Suffice it to say, the liturgical colors of the church were somewhat haphazard, until the Oxford Movement in the 19th century which led to a revival of some of our most cherished liturgical traditions—candles, processions and vestments, to name but a few. Ever since the Victorian Age, the use of liturgical blue for Advent has been spreading throughout the Communion. All Saints’ Anglican Church in Rome has been using it since 1897 as has Westminster Abbey, York Minster and other churches here in North America.
Colors—they are a feast for the eyes—a reminder to us of something new that is to come. And, as purple has traditionally heralded a penitential season; blue conveys something else—the color that you see here—not so dark as to be confused with black, but not so bright that it veers into the range of electric blue; this blue (chosen with great deliberation by the Paraments committee, made up of Maggi Lamb, Ginny Graham, Karen Gorton, Liesl Gilman and Olivia Hurlock) it is a color of solemn joy and of hope. It is a color denoting seriousness, certainly, but something more—a calm expectancy and hope of what is to come.

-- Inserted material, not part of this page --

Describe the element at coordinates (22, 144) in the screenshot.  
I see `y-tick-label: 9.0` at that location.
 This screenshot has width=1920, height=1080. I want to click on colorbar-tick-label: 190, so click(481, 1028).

In the blue of the night sky stars shine. Stars are lights, shining in the darkness—they are therefore, perfect symbols of Christ, the Light of the world, the Bright Morning Star, promised to a world in travail. What’s more, stars give direction, they show the way—they lead us where we need to go. They are hope in God’s glimmering parament of the night sky. If you look closely at the paraments you will see that in addition to the fabric stars, there are threads of silver and gold, as well as tiny Swarovski crystals which glimmer in the light.

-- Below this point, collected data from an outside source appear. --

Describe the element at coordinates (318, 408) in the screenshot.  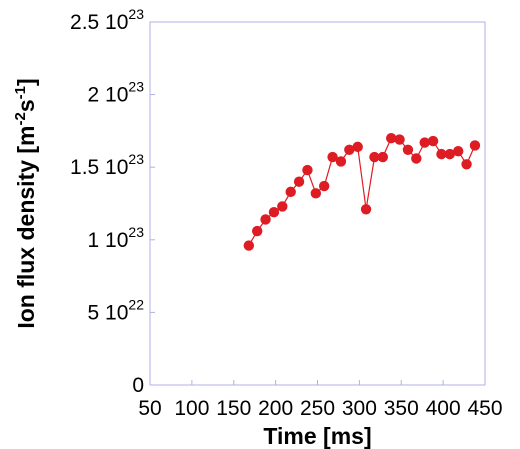
I see `x-tick-label: 250` at that location.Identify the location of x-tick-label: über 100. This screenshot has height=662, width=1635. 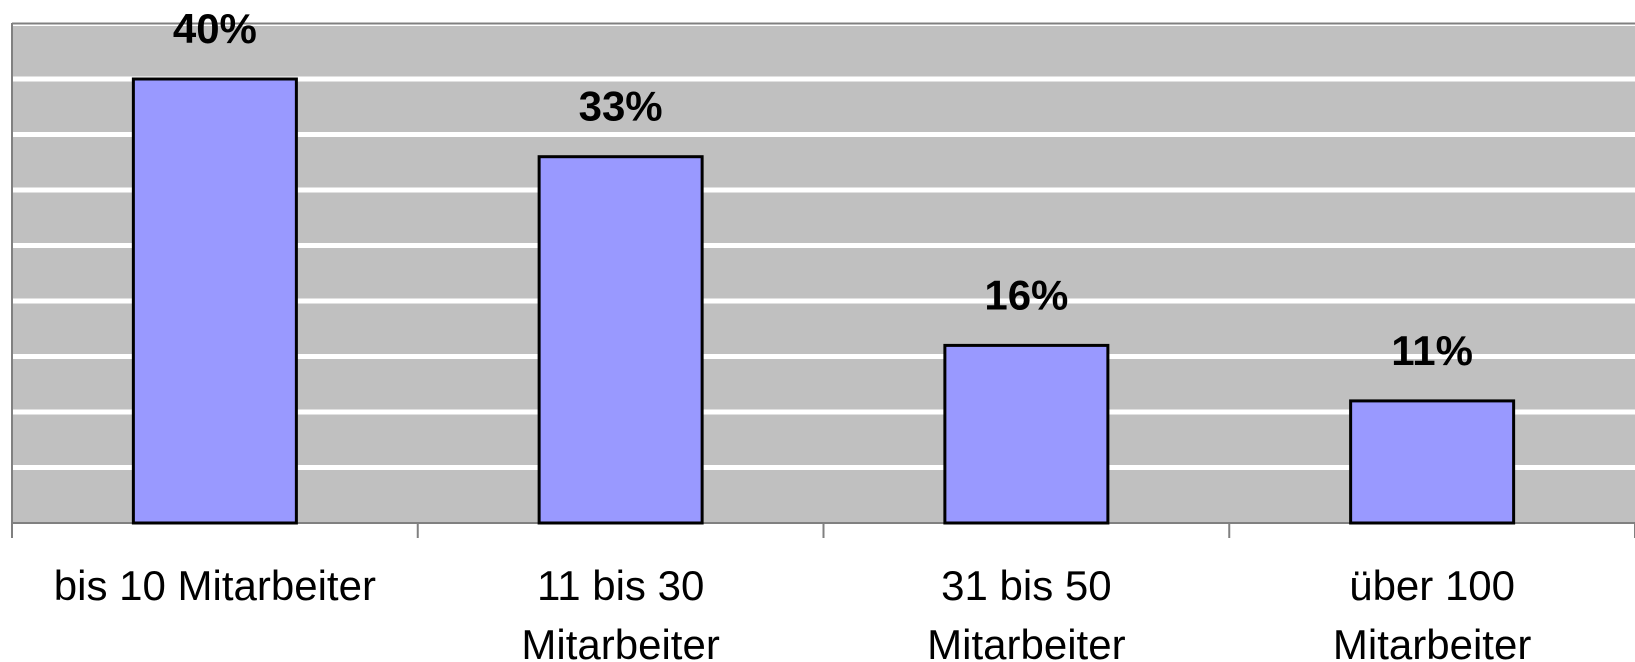
(1432, 586).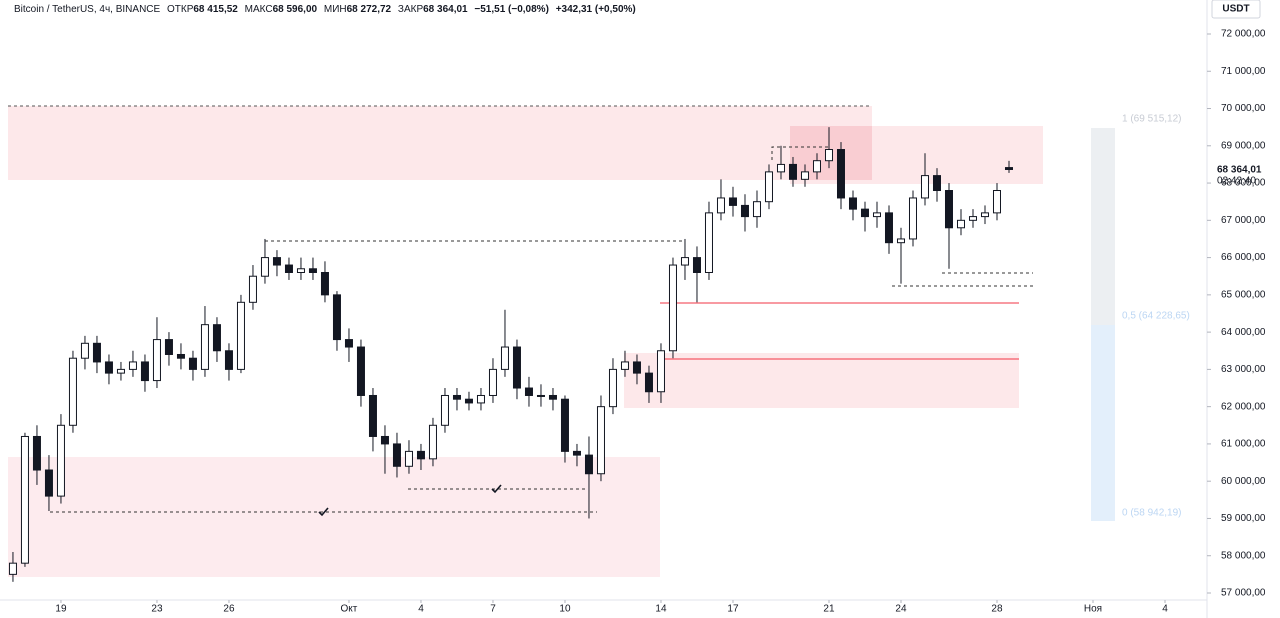  Describe the element at coordinates (446, 10) in the screenshot. I see `close-value: 68 364,01` at that location.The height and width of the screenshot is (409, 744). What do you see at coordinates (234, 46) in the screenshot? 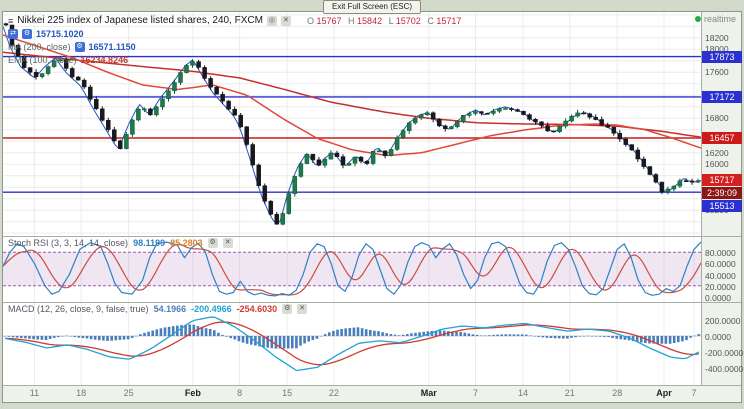
I see `ma-legend-row: MA (200, close) ⚙ 16571.1150` at bounding box center [234, 46].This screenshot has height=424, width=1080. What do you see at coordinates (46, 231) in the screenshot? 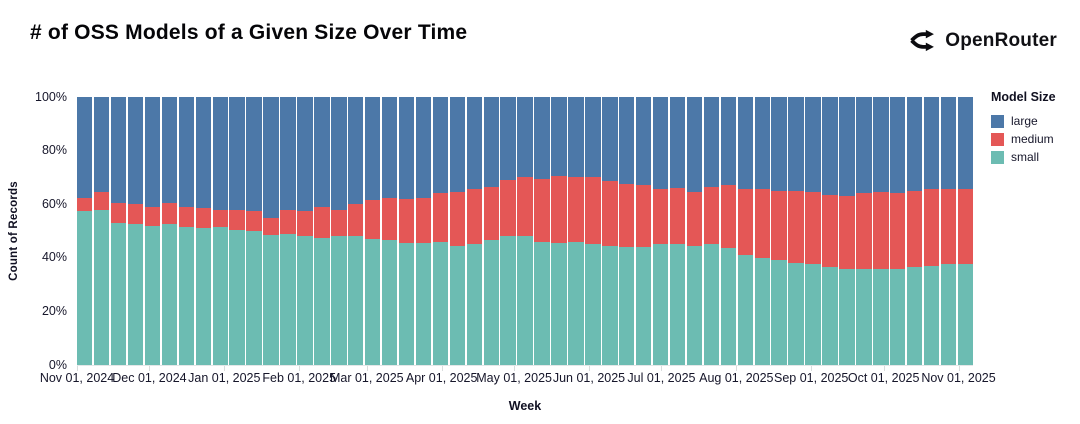
I see `y-axis-labels: 0% 20% 40% 60% 80% 100%` at bounding box center [46, 231].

As you look at the altar frontal and pulpit fall, my hope is that you will see, reflected in them some of the expectation and drama of this time in our liturgical year—a time in which we are reminded that signs are to appear in the sun, the moon, stars and the heavens. It is this time, Jesus tells us, in which we are to “stand up, and raise our heads, because our redemption is drawing near.” This time, to which our Savior refers isn’t looking backward to the birth of our Savior, but is searching ahead to the second coming of the Son of God. Advent is a season calling us to look both backward as well as forward to the birth of the Messiah and his Second Coming.

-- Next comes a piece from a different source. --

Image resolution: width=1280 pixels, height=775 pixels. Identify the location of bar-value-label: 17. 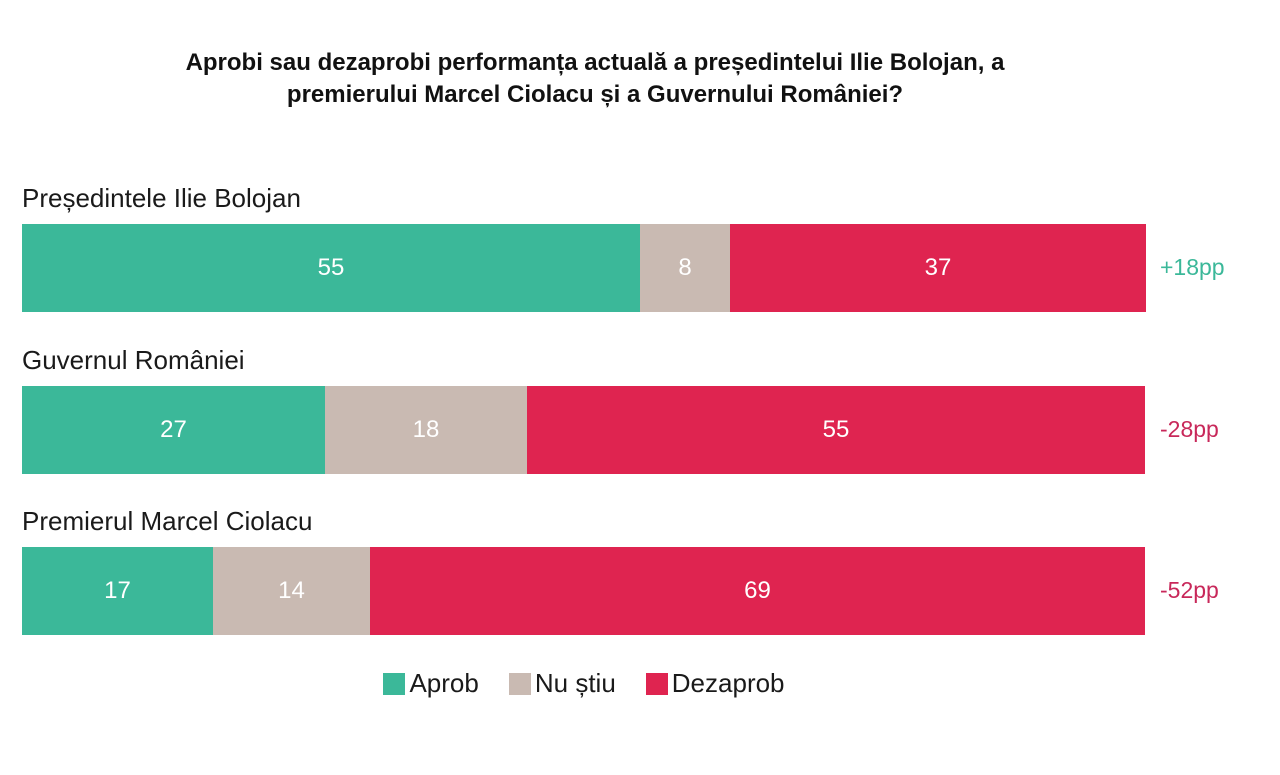
(118, 590).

Paraments lend drama to our liturgy; what’s more, they are an expression of delight in the worship of God. It is with gratitude that we will bless these works of art, created by the skilled hand of the liturgical artist, Christina Laberge.
Embroidered in these lovely paraments are past hope and future prophecy—poetry, written by thread and needle which speaks to our heart during this holy time of year. A gift of hope and praise to God. With this in mind, it seems fitting to close with portions of a poem, this one called “Star” written by Ann Weems, from her book Kneeling in Bethlehem. She writes:
What I’d really like to give you
is a star . . . .
Brilliance in a package,
something you could keep in the pocket of your jeans
or in the pocket of your being.
Something to take out in times of darkness,
something that would never snuff out or tarnish,
something for wonderment,
something for pondering,
something that would remind you of
what Christmas has always meant:
God’s Advent Light into the darkness of this world…
With the generosity of the Lamb, Gilman and Cracknell families, this morning we are blessed with the gift of stars, urging us to lift our heads and look to the sky and prepare for the hope which is coming into the world, the very Son of God, Christ our Lord. In Jesus’ name. Amen.